Er zieht das Max-Weber-Zitat heran, wonach eine Börse eben kein Ethik-Klub sei.
Er erwähnt u.a. die Finanzierung des Bankhauses Warburg für die deutsche
Beteiligung an der Bekämpfung des Boxeraufstands in China und die
Zusammenarbeit der Bankiers Warburg und Schiff mit dem japanischen Bankier und
Politiker Korekiyo Takahashi bei der finanziellen Ermoeglichung des
japanisch-russischen Kriegs.
Vagts stellt
diese Finanzierungen als professionelle, wohl abgewogene und im Kontext geradezu
zwingende Entscheidungen dar. Er kommt damit der Möglichkeit zuvor, dass die
Bankiersdynastie Warburg in den Vorwurf des preußisch-deutschen Militarismus im
Vorfeld des Ersten Weltkriegs einbezogen werden könnte.
Tatsächlich ist
es so, dass fast alle kritische Auseinandersetzung mit der Rolle der
Bankiersfamilien Warburg und Schiff, die mir bisher untergekommen ist, aus
einer entweder rechts- oder linksextremistischen Ecke kommt, oft mit einer kräftigen
Prise Antisemitismus. Das dürfte Grund genug sein für jeden Historiker, der
bei Sinnen ist, das Thema „finanzielle Kriegsbereitschaft“ (Titel eines
Vortrags von Max Warburg aus dem Jahre 1907, den er auch in seinen Erinnerungen
erwähnt) aus der Diskussion der Kriegsstimmung vor 1914 unbedingt heraus zu
halten. Völkermord wird aber nicht dadurch zu einem weniger großen Verbrechen,
dass Angehörige des verfolgten Volkes nicht immer nur in jedem einzelnen Fall über
alle Maßen klug, weise und ihrer Zeit weit vorausschauend gehandelt haben.
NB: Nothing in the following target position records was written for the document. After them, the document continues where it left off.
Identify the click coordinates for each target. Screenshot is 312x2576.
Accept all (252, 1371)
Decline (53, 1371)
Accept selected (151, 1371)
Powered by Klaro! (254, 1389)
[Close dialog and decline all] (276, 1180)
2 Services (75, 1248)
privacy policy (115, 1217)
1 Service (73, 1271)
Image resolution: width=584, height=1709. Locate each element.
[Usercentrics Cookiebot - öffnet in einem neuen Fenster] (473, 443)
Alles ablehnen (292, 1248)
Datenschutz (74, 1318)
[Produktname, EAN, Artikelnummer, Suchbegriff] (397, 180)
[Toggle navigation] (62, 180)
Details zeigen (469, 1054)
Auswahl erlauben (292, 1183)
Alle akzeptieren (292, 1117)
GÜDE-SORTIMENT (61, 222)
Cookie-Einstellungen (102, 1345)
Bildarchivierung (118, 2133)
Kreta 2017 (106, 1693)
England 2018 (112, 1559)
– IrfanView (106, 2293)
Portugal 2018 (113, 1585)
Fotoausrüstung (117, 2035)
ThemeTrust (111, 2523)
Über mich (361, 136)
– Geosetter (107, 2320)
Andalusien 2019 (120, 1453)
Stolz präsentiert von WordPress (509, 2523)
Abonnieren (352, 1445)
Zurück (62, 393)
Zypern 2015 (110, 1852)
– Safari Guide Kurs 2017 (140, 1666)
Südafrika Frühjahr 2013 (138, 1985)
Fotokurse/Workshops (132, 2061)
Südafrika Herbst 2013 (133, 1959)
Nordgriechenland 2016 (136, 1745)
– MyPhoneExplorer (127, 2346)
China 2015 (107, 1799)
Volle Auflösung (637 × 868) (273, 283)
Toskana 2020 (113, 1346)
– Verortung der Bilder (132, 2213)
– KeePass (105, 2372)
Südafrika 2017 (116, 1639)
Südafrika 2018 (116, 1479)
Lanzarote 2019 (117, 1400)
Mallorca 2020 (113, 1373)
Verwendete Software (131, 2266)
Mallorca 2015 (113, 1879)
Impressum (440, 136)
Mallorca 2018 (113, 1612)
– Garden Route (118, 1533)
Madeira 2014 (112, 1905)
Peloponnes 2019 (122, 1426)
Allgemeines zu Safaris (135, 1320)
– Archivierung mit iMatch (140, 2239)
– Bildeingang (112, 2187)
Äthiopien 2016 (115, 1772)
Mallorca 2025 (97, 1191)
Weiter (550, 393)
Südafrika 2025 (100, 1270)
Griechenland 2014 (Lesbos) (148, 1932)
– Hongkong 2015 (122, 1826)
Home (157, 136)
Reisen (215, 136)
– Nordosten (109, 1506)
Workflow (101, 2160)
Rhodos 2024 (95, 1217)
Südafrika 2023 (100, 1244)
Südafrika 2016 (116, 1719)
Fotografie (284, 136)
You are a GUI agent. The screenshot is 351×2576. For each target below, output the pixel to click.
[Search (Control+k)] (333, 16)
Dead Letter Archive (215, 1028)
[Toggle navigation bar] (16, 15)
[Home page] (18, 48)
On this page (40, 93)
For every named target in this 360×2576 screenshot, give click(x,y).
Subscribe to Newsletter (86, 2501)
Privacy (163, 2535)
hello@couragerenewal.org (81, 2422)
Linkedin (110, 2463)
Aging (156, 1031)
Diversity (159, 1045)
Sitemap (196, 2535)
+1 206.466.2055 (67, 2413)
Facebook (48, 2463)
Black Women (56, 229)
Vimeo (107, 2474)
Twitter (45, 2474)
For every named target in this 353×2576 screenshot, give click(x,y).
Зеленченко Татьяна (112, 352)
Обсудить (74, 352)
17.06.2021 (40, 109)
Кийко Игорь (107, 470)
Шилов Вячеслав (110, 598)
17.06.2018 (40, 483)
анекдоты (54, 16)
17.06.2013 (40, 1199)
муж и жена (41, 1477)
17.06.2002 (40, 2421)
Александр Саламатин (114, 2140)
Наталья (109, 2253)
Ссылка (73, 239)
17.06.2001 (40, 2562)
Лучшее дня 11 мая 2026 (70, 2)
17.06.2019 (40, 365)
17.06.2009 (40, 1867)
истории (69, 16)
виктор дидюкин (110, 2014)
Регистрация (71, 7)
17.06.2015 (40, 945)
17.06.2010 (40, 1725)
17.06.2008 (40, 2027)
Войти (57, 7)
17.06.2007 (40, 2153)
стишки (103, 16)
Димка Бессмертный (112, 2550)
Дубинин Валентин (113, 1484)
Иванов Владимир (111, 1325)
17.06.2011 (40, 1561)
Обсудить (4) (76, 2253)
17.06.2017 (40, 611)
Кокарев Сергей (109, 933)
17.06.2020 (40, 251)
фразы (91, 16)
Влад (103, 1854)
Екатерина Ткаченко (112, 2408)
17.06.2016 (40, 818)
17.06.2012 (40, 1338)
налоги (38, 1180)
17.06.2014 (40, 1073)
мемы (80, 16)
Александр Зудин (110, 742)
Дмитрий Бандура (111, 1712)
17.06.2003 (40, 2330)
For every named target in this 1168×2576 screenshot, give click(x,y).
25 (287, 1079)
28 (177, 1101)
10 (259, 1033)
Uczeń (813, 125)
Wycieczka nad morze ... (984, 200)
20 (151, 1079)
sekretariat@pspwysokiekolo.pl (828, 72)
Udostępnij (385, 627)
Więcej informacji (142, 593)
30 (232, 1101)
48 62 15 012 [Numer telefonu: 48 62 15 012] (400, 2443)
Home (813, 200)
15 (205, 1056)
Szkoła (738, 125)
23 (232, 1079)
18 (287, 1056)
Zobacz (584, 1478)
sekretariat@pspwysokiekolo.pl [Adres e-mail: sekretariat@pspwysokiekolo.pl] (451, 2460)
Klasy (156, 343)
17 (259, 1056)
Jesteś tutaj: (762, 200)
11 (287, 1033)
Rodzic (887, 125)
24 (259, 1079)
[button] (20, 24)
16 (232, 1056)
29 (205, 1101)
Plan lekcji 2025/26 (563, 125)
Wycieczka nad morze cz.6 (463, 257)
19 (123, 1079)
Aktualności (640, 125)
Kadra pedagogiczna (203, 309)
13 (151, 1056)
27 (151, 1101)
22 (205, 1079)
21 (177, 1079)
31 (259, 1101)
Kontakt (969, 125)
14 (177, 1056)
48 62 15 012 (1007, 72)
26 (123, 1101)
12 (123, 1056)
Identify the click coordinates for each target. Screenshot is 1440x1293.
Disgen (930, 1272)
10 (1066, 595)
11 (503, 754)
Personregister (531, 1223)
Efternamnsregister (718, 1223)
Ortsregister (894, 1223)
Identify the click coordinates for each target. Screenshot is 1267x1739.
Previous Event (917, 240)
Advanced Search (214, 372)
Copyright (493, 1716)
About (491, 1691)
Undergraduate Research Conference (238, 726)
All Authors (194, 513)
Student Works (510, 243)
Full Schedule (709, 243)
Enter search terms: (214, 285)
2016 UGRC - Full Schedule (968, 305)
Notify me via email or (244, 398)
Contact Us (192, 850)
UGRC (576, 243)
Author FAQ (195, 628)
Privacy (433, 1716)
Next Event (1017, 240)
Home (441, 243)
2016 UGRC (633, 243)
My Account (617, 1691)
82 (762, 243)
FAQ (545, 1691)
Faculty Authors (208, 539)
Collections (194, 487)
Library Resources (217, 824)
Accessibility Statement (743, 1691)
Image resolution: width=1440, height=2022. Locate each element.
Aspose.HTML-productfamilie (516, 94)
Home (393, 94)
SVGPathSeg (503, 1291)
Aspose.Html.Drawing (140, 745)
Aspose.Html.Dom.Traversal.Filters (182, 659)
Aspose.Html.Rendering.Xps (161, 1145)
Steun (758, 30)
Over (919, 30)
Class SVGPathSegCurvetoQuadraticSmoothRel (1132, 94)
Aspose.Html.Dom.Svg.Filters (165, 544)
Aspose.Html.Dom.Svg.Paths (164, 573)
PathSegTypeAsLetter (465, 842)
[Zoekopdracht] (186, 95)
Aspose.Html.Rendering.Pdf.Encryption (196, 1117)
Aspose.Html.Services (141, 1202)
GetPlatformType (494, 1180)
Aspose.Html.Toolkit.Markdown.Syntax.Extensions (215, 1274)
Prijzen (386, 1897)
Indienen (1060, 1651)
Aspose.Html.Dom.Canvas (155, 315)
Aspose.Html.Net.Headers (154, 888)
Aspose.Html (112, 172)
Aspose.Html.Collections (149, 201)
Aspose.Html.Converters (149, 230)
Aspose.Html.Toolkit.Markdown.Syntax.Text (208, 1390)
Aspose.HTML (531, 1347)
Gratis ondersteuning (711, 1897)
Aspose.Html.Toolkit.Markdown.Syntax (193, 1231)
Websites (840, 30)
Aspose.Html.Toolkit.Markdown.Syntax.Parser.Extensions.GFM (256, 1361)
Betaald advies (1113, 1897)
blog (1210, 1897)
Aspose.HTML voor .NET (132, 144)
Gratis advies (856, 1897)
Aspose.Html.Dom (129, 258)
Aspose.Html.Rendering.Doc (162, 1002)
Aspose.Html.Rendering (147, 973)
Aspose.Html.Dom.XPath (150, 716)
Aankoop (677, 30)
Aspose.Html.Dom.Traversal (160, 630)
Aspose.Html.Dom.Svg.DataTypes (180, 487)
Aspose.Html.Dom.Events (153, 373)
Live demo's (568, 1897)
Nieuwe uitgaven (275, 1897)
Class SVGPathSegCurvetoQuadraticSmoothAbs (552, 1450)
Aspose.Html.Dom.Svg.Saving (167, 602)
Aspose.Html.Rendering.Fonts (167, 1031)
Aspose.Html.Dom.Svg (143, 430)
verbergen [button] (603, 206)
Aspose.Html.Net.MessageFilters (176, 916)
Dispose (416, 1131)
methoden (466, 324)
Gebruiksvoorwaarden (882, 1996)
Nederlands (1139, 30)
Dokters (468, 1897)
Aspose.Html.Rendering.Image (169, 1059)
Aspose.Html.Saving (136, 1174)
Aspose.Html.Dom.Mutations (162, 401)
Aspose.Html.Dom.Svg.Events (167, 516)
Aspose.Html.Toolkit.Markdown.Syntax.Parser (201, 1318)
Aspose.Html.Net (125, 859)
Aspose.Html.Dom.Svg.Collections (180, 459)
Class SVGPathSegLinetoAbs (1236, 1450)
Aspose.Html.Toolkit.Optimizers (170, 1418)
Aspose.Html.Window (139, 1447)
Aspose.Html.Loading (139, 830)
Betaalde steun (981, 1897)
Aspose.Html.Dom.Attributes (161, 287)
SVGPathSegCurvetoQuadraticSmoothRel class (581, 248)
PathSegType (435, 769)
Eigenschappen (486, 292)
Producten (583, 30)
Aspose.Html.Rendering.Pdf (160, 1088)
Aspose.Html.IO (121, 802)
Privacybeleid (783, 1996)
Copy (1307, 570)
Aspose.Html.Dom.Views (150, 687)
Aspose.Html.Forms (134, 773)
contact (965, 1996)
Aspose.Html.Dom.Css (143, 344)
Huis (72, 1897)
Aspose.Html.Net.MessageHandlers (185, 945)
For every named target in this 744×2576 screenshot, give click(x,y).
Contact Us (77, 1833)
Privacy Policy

Es
kann nicht sein, dass nur Übermenschen des Schutzes vor Verfolgung und Mord würdig
sein sollen. Dies muss auch für ganz normale Menschen gelten, die Fehlern und Irrtümern
unterliegen können; vor allem auch solchen, die für ihre Zeit typisch sind. Alles
für nicht hinterfragbar zu halten, was von Angehörigen der Bankiersfamilien
Warburg und Schiff jemals für gut befunden wurde, kann bedeuten, bei z.T. überkommenen
Normen und Wertvorstellungen stehen zu bleiben.
Wenn Alfred
Vagts, der im Einvernehmen mit Familie Warburg und möglicherweise in deren
Auftrag über das Bankhaus Warburg schrieb und sich dabei auf Wertvorstellungen
berief, die inzwischen über 100 Jahre alt sind (s.o., Max-Weber-Zitat), dann müssen
wir dem heute nicht 1:1 folgen. Wir müssen auch nicht seine Vorstellung übernehmen,
dass der gute „military way“ des Westens vom Militarismus preußisch-deutscher Prägung
fundamental verschieden sei, und die Finanzierung von Kriegen ein Geschäft wie
jedes andere.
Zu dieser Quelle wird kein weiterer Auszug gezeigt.